Re: Telling if a job has caught up with Kafka

Posted by rmetzger0 on
URL: http://deprecated-apache-flink-user-mailing-list-archive.369.s1.nabble.com/Telling-if-a-job-has-caught-up-with-Kafka-tp12261p12350.html

Sorry for joining this discussion late, but there is already a metric for the offset lag in our 0.9+ consumers.
Its called the "records-lag-max":  https://kafka.apache.org/documentation/#new_consumer_fetch_monitoring and its exposed via Flink's metrics system.
The only issue is that it only shows the maximum lag across all partitions, not detailed per-partition metrics.

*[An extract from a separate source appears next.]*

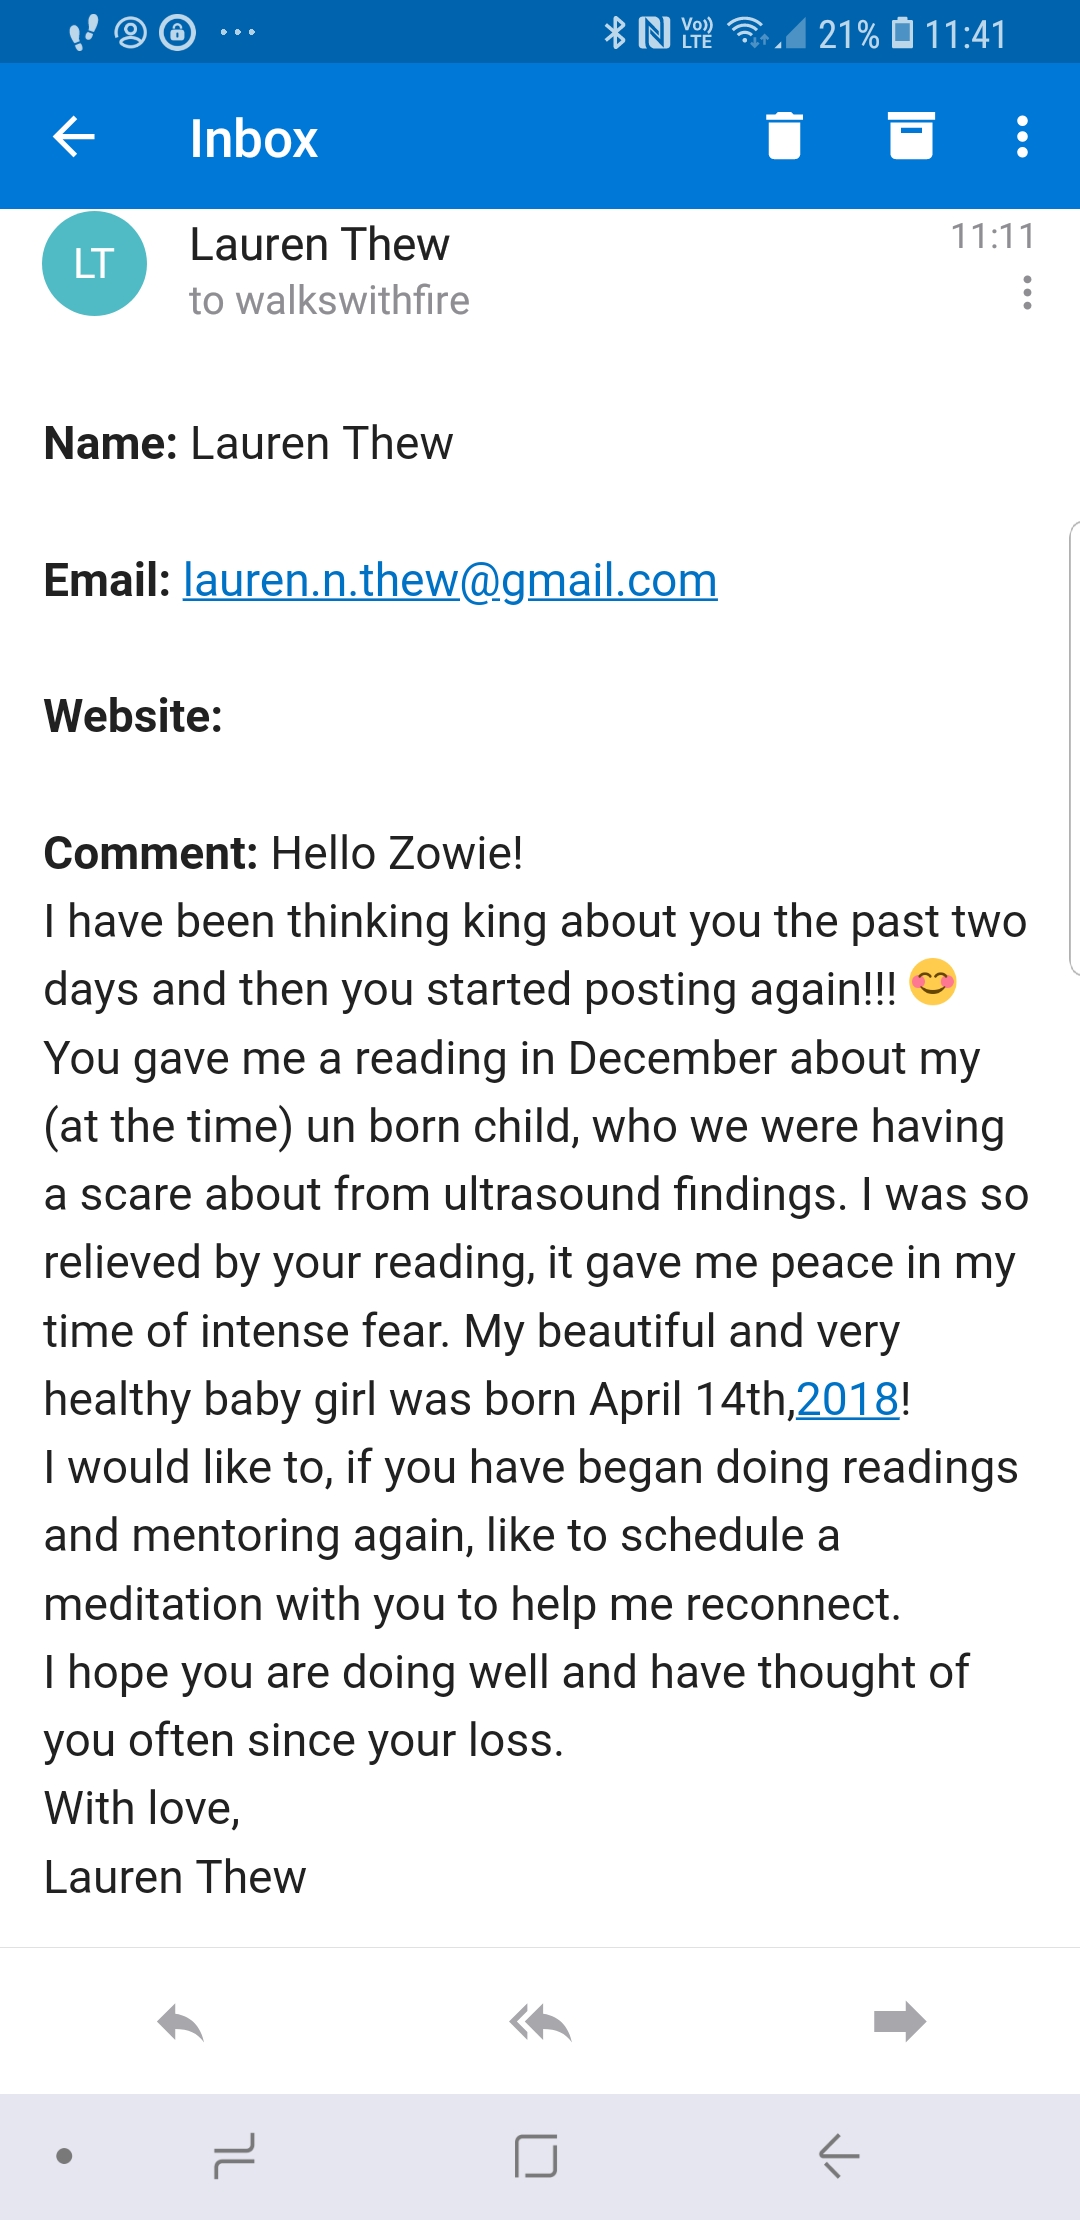Image resolution: width=1080 pixels, height=2220 pixels.
Task: Expand recipient details 'to walkswithfire'
Action: [x=329, y=301]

On Mon, Mar 20, 2017 at 3:43 PM, Bruno Aranda <[hidden email]> wrote:
Hi,

Thanks! The proposal sounds very good to us too.

Bruno

On Sun, 19 Mar 2017 at 10:57 Florian König <[hidden email]> wrote:
Thanks Gordon for the detailed explanation! That makes sense and explains the expected behaviour.

The JIRA for the new metric also sounds very good. Can’t wait to have this in the Flink GUI (KafkaOffsetMonitor has some problems and stops working after 1-2 days, don’t know the reason yet).

All the best,
Florian


> Am 18.03.2017 um 08:38 schrieb Tzu-Li (Gordon) Tai <[hidden email]>:
>
> @Florian
> the 0.9 / 0.10 version and 0.8 version behave a bit differently right now for the offset committing.
>
> In 0.9 / 0.10, if checkpointing is enabled, the “auto.commit.enable” etc. settings will be completely ignored and overwritten before used to instantiate the interval Kafka clients, hence committing will only happen on Flink checkpoints.
>
> In 0.8, this isn’t the case. Both automatic periodic committing and committing on checkpoints can take place. That’s perhaps why you’re observing the 0.8 consumer to be committing more frequently.
>
> FYI: This behaviour will be unified in Flink 1.3.0. If you’re interested, you can take a look at https://github.com/apache/flink/pull/3527.
>
> - Gordon
>
>
> On March 17, 2017 at 6:07:38 PM, Florian König ([hidden email]) wrote:
>
>> Why is that so? The checkpoint contains the Kafka offset and would be able to start reading wherever it left off, regardless of any offset stored in Kafka or Zookeeper. Why is the offset not committed regularly, independently from the checkpointing? Or did I misconfigure anything?